Tips for managing diaper rash


Managing an infant's diaper rash doesn't have to be difficult.

There are a lot of things that can be complicated when it comes to caring for infants, but treating diaper rash doesn’t necessarily need to be one of them, said Bernard A. Cohen, MD.

Cohen, who teaches dermatology and pediatrics at the Johns Hopkins School of Medicine and serves as director of the Johns Hopkins University Pediatric Dermatology and Cutaneous Laser Center as well as section editor of Dermcase for Contemporary Pediatrics, explained simple hygiene and hydration can offer some of the most effective relief to diaper rash.

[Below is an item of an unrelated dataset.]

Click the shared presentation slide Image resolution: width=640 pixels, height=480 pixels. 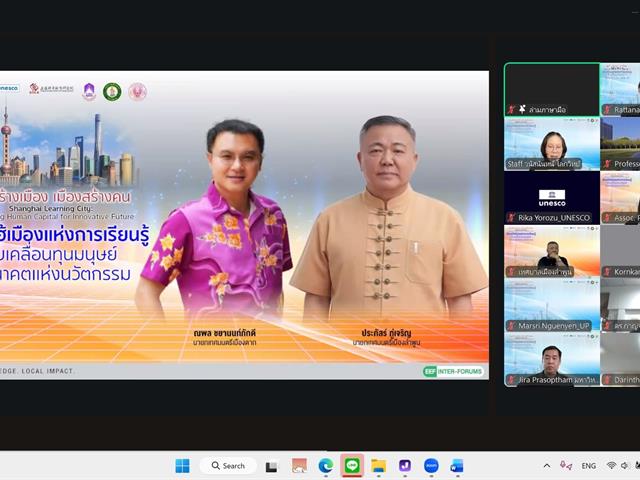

There are many options for hygiene, but a simple washcloth or rag and water will work. There are many options now for wipes and other cleaning products, but a 2018 report shared that in study of 280 full-term infants there was no difference in diaper rash severity or overall skin condition whether specially formulated baby wipes or a simple washcloth with water were used to clean the diaper area.1

The exception may be when there is already severe irritation, noted Cohen. When the skin is already irritated, petrolatum gauze or a washcloth moistened with mineral oil can be both an effective and soothing option for cleaning, he stated. Caregivers should also be cautioned not to be too aggressive with cleaning, and to use a gentle touch.

When it comes to creams and ointments, the same rule of simplicity applies, Cohen said. There are no magic potions when it comes to topical care, he noted. Instead, the focus should be on protecting the irritated area from further excoriation with moisturizing treatments or barrier creams.

“For children who have a history of diaper dermatitis, routinely put on [petrolatum-based] products. When kids have active problems, you could still use those, but you might want something that has a thicker barrier,” he stated.

Barrier creams don’t do as much to treat or heal diaper rash as they do to prevent further damage and keep irritants off the skin, he explained.

There is some evidence, however, that cream and ointments that contain certain ingredients—like magnesium,2 zinc oxide, and sucralfate3—may speed healing. Meanwhile, products containing ingredients like boric acid, camphor, phenol, benzocaine, and salicylates should be used with caution or avoided altogether due to their risk of toxicity.1

Cohen shared concerns about toxicity with some prescription treatments, as well. Combination ointments and topical corticosteroids are sometimes used in persistent diaper rash, but there can have serious consequences, he said. Topical steroid-based creams can increase side effects and toxicity risk, Cohen noted. When used as combination products, the risk increases, he added. If a steroid-based cream is used, it should be as a separate product to allow for closer control on dosing and application. These kinds of products should be used sparingly and tapered off. Antibiotic or antifungal ointments or medications may also be indicated when infection or yeast is the cause or a secondary problem with diaper rash, but these causes are not as common as simple irritation from wetness, urine, and feces.

Finally, reminding parents that the best way to treat diaper rash is to prevent continued irritation is key. Although frequent diaper changes and the use of super-absorbent diapers may not seem like an effective “cure,” this intervention alone can go far in treating irritation.


1. Blume-Peytavi U, Kanti V. Prevention and treatment of diaper dermatitis. Pediatric Dermatology. 2018;35(S1):s19-s23. doi: 10.1111/pde.13495.

2. Nourbakhsh SM, Rouhi-Boroujeni H, Kheiri M, et al. Effect of topical application of the cream containing magnesium 2% on treatment of diaper dermatitis and diaper rash in children a clinical trial study. J Clin Diagn Res. 2016;10(1):WC04-WC6. doi:10.7860/JCDR/2016/14997.7143.

3. Sajjadian N, Hashemian F, Kadivar M, Sohani S, Alizadeh P. Efficacy of topical sucralfate versus topical zinc oxide in diaper dermatitis: a randomized, double-blind study. Iranian Journal of Dermatology. 2012; 15(3):85-88.